Now if we have a vector of Somethings (vector of vector or anything else):
vector<Something> v;
Those Something instances are always going to be allocated within a contiguous heap buffer since they would reside in the dynamically allocated memory blocks that vector creates and destroys internally.
In vector<> all data stored in heap
And i think you should simply use
vector< vector<double> > something;
I want to keep memory management safe and memory usage at minimum as much as possible.
Then
vector<vector<double>>* something = new vector<vector<double>>(size);
is already not good.

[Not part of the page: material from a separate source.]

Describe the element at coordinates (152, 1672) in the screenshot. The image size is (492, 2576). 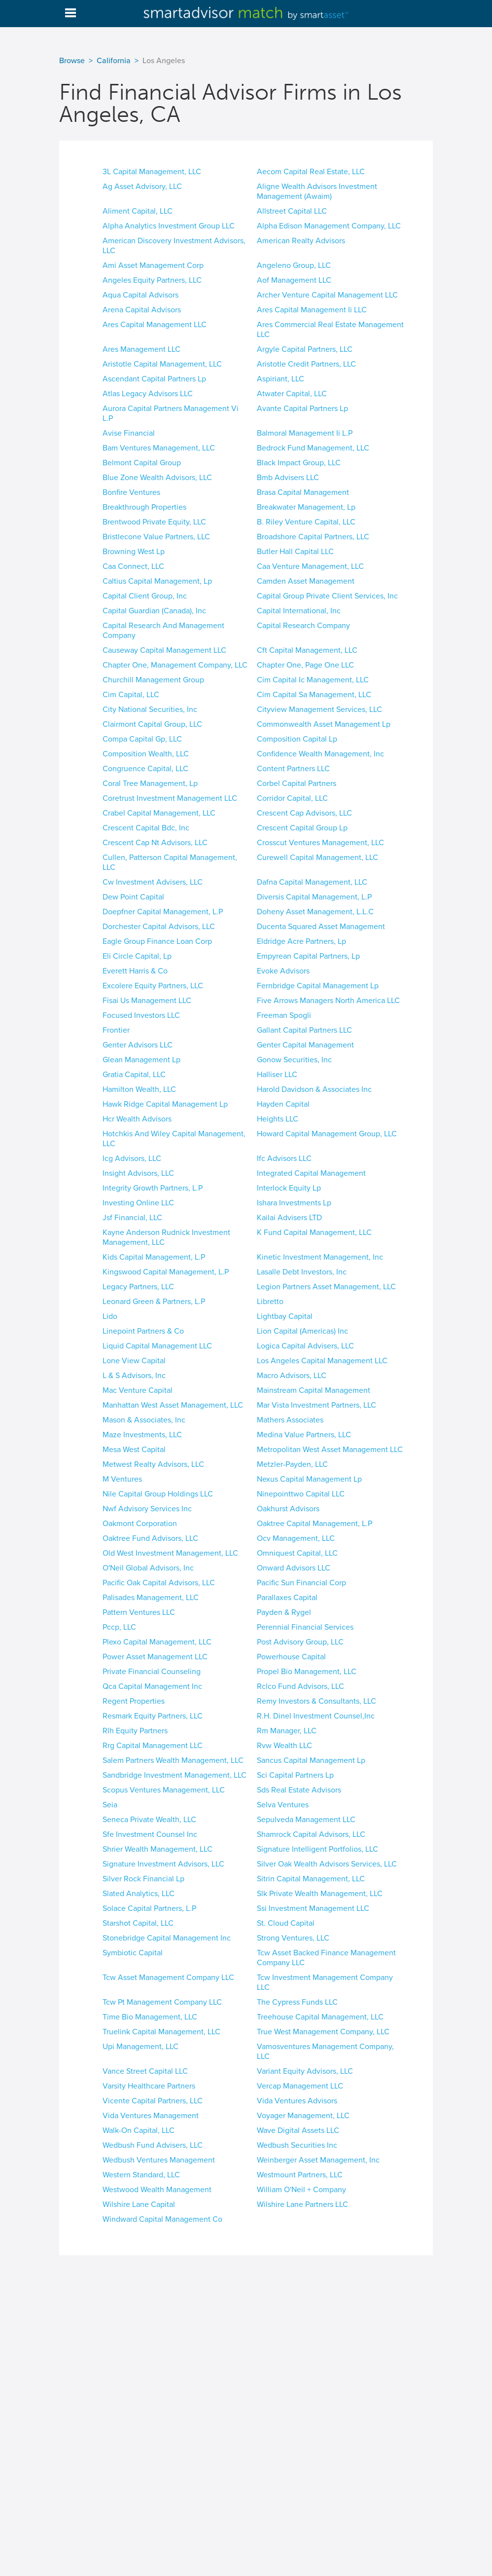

As said in the other answers, vector already has its data on the heap, no need to mess around with new to achieve this. In fact, the objects' location is like
S t a c k H e a p
(vector<double>) sthng[0]
(vector<vector<double>>) sthng (vector<double>) sthng[1]
...
- - - - - -
(double) sthng[0][0]
(double) sthng[0][1]
...
- - - - - -
(double) sthng[1][0]
(double) sthng[1][1]
...
(of course, there is no particular ordering of the blocks on the heap)
Joe and hired777's answers explain that a vector will be allocated on the heap no matter what. I'll try to give some insight on the reason for this.
A vector is a resizeable container. Generally it doubles in size when it reaches capacity which means it needs to be able to allocate more memory than it had already allocated. Hence even when you declare vector inside a function and hence on the stack, internally it's holding a pointer to it's data on the heap and on going out of the function's scope, it's destructor will delete this data from the heap.